Target pointing data:
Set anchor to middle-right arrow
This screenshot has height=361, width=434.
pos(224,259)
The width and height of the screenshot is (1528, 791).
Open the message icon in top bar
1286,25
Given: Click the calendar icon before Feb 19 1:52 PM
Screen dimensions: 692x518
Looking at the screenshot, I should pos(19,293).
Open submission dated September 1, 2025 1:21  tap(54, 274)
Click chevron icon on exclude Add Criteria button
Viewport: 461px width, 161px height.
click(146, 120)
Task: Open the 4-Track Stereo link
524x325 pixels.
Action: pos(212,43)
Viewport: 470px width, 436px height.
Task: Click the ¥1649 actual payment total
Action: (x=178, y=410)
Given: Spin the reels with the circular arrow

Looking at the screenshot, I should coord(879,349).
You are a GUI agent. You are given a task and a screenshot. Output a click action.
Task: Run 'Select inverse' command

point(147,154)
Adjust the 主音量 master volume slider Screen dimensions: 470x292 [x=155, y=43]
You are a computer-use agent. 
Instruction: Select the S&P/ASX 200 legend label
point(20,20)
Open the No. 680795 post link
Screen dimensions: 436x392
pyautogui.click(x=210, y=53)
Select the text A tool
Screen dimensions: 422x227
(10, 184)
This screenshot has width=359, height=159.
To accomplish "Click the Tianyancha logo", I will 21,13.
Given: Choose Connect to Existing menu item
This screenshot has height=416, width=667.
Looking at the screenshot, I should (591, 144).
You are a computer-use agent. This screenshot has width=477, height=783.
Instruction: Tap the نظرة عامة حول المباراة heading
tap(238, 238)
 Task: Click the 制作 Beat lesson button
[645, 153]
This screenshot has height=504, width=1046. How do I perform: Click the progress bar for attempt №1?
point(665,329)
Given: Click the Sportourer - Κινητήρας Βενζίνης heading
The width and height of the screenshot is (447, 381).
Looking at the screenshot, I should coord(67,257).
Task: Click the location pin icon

(What the task asks):
Copy out the part of the data that opens with the line containing "Given: Spin the reels with the circular arrow" and closes with the line containing "point(147,154)", including both of those lines.

(Answer):
Given: Spin the reels with the circular arrow

Looking at the screenshot, I should coord(879,349).
You are a GUI agent. You are given a task and a screenshot. Output a click action.
Task: Run 'Select inverse' command

point(147,154)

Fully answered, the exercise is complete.